The growth behavior of multiplicities in anticonfined patterns provides necessary conditions for integrability in birational mappings:

• Exponential growth: Implies dynamical degree $\delta > 1$; mapping is non-integrable.
• Linear growth: Mapping is linearisable (dynamical degree 1), but not generically integrable in the QRT sense.
• Zero/bounded growth: No conclusion; further tests involving other singularity patterns and/or a full deautonomisation procedure are required (Mase et al., 2015).

A general lower bound theorem states: if the pole orders in an anticonfined singularity pattern obey $\limsup_{k\to\infty} d_k^{1/|k|} = \lambda_*$, then the dynamical degree $\delta$ of the mapping satisfies $\delta \ge \lambda_*$ (Mase et al., 2015). Anticonfined patterns thus provide only necessary (not sufficient) conditions for integrability; comprehensive singularity analysis, including all singularity types, is required.

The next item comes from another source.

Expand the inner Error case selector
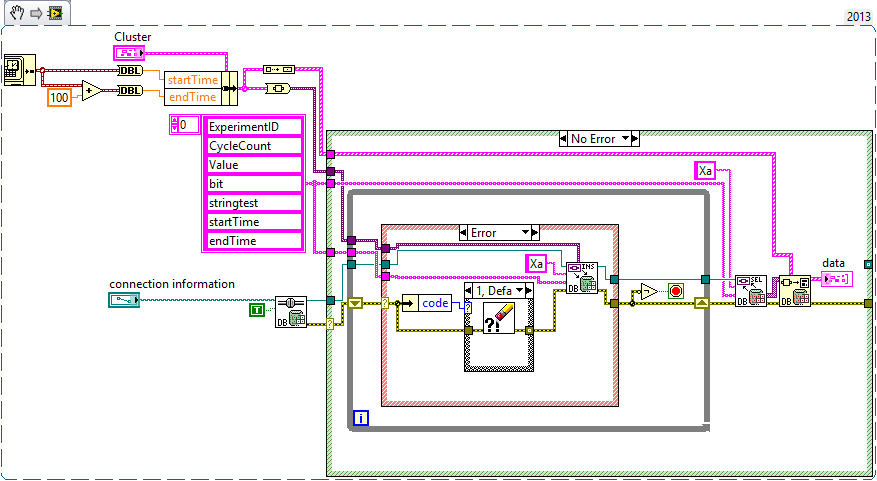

Notably, the preservation of the multiplicity growth of anticonfined patterns under parameter deformation—i.e., as part of the deautonomisation process—serves as a stringent constraint. Demanding that no new multiplicity transitions occur across steps generates functional equations for the time-dependence of parameters, repairing or obstructing integrability in nonautonomous settings (Willox et al., 4 Feb 2026).

6. Higher-Order Mappings, Codimension, and Subtleties

In higher-order birational recurrences, anticonfined (and other) singularities can exhibit more intricate behavior due to the possible involvement of higher-codimension singular loci (Willox et al., 4 Feb 2026). While the regularisation of codimension-one singularities (hypersurfaces) via blow-ups remains a primary analytic tool, certain integrable cases rely on specific cancellations that may actually occur only at codimension-two loci.

Nevertheless, in a broad class of studied higher-order mappings, the observed anticonfined patterns in codimension one suffice to explain polynomial (e.g., linear, quadratic, cubic) degree growth when the mapping is integrable or properly deautonomised. When no such pattern exists, or multiplicities grow exponentially, non-integrability (positive algebraic entropy) persists.

Cyclic and fixed (anticonfined) singularity patterns arising from non-generic initial conditions (e.g., corner zeros in the discrete KdV equation) do not contribute to the calculation of dynamical degree, since only “movable” (i.e., generic initial data–dependent) singularities are relevant for entropy computations (Um et al., 2019). The existence of fixed anticonfined patterns does not contradict integrability.

7. Applications and Conclusions

Deautonomisation of birational maps, informed by a detailed taxonomy and growth analysis of their singularity structures—including anticonfined patterns—lies at the core of discrete integrability theory. This framework underpins the classification of integrable and non-integrable discrete systems, the construction of discrete Painlevé equations, and the development of rigorous integrability detectors using algebraic entropy and degree growth rates (Mase et al., 2015, Willox et al., 4 Feb 2026, Um et al., 2019).

Anticonfined singularity analysis extends the classical confinement criterion, providing both a practical diagnostic for integrability (via dynamical degree lower bounds and multiplicity growth) and a set of constraints for admissible deautonomisations. The incorporation of max-plus ultradiscrete methods greatly enhances computational tractability, while subtle issues related to codimension and movable vs. fixed singularities continue to drive progress in the field.

The interplay between deautonomisation, singularity structure, and algebraic dynamics remains a vigorous area of research, especially in the context of higher-order and multidimensional birational mappings.